FLESZ - To będą wakacje inne niż wszystkie

od 16 lat

Izolacja w mieszkaniach z powodu epidemii koronawirusa spotęgowała problem przemocy domowej. Ofiary nie mogą swobodnie zadzwonić po pomoc, gdyż cały czas są kontrolowane przez swoich oprawców.

Teraz jest bezpieczna

Pani Joanna trafiła do Specjalistycznego Ośrodka Wsparcia dla Ofiar Przemocy w Rodzinie w Krakowie w marcu, po kolejnej awanturze z mężem i teściami - interweniowała policja. Kobieta jest ofiarą przemocy domowej.

- Mąż znęca się nade mną psychicznie, a gdy zaczęła się epidemia koronawirusa, dochodziło już nawet do rękoczynów - mówi w rozmowie z nami kobieta. Ataki nasiliły się, gdy para coraz więcej czasu zaczęła spędzać w domu.

Kontrolowana przez męża, pani Joanna nie mogła nawet spokojnie zadzwonić do Miejskiego Ośrodka Pomocy Społecznej.

- Przed koronawirusem do awantur z reguły dochodziło w weekendy. Gdy z powodu epidemii przestałam pracować, sytuacja się pogorszyła - mówi kobieta.

Z pomocą znajomego pani Joannie udało się przetransportować do Ośrodka. Teraz jest już bezpieczna.

Sytuacja jest trudna

- Ograniczenia w przemieszczaniu się, wprowadzone przez rząd, sprawiły, że faktycznie ofiary przemocy domowej znalazły się w bardzo trudnej sytuacji - przekonuje Iwona A. Wiśniewska, dyrektor Specjalistycznego Ośrodka Wsparcia dla Ofiar Przemocy w Rodzinie, w którym przebywa obecnie 15 osób - w tym pani Joanna.

Ośrodek prowadzony jest przez Caritas Archidiecezji Krakowskiej na zlecenie gminy miejskiej Kraków, funkcjonuje 24 godziny na dobę.
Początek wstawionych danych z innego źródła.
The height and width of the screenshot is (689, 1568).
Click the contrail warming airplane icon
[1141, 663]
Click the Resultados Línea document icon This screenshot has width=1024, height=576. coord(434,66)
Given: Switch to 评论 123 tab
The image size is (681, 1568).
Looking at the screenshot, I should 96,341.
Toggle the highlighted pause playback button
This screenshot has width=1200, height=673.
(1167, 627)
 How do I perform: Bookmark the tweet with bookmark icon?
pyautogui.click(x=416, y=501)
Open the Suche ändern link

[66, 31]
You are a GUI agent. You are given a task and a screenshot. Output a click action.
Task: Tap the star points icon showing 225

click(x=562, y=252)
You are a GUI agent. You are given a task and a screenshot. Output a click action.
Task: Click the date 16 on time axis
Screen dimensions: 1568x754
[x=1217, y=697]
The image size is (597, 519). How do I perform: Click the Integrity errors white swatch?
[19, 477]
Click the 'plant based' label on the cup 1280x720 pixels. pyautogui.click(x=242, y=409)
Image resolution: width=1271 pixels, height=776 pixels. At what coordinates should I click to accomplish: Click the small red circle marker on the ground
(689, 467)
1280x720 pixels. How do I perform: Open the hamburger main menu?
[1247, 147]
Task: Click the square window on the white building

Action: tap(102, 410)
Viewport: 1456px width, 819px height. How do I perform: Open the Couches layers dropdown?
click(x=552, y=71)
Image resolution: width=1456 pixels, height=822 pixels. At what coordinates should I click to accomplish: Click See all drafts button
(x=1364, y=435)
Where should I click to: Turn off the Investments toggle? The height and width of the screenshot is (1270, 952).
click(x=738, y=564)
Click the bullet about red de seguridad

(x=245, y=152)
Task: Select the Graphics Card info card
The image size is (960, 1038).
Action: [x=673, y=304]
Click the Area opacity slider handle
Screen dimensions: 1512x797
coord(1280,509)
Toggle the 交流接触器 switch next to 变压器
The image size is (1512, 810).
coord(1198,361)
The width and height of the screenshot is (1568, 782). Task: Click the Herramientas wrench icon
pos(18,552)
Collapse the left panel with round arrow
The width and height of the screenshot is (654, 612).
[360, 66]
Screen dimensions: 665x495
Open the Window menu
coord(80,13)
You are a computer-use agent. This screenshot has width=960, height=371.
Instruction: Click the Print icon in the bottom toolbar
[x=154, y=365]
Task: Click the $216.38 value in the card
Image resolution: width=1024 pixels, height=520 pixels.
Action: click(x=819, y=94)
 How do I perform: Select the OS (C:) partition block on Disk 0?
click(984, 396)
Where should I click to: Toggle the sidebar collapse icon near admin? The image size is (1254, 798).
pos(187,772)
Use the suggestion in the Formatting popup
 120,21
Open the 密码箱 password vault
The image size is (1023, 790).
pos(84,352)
Tylko w ostatnich dwóch tygodniach przyjęto tam kilka osób. - Ze względów bezpieczeństwa pytamy, czy osoba, która miałaby być
przez nas przyjęta, była za granicą, bądź miała kontakt z kimś, u kogo stwierdzono koronawirusa - dodaje Wiśniewska.

Zauważa, że osobom, doznającym przemocy domowej, trudniej jest teraz dodzwonić się do takich Ośrodków jak ten,
którego jest dyrektorem. Ofiary są cały czas kontrolowane przez swoich oprawców.

- Zdarza się, że osoby, stosujące przemoc, odcinają telefon w domu, tak aby ich ofiara nie mogła wezwać pomocy czy po prostu porozmawiać z nami o swoim problemie - dodaje Wiśniewska. W Specjalistycznym Ośrodku Wsparcia w Krakowie przebywają dzisiaj zarówno osoby starsze, doznające przemocy, jak również młode kobiety i dzieci.

- Z naszych obserwacji wynika, że stosujący przemoc domową czują się w czasie pandemii bardziej bezkarni. Wiedzą, że działania policji skierowane są na inne problemy. Ale zapewniamy: nie są pozostawione same sobie, mimo że faktycznie mają mniej możliwości opuszczenia mieszkania ze względu na stałą obecność osoby stosującej przemoc - mówi nam dyrektor ośrodka.

Ofiary przemocy domowej mogą znaleźć w tej placówce bezpieczne schronienie.

Przemoc fizyczna i psychiczna

Wsparcie dla ofiar przemocy domowej oferowane jest w ramach procedury "Niebieskie Karty". To skoordynowany system pomocy dla takich osób.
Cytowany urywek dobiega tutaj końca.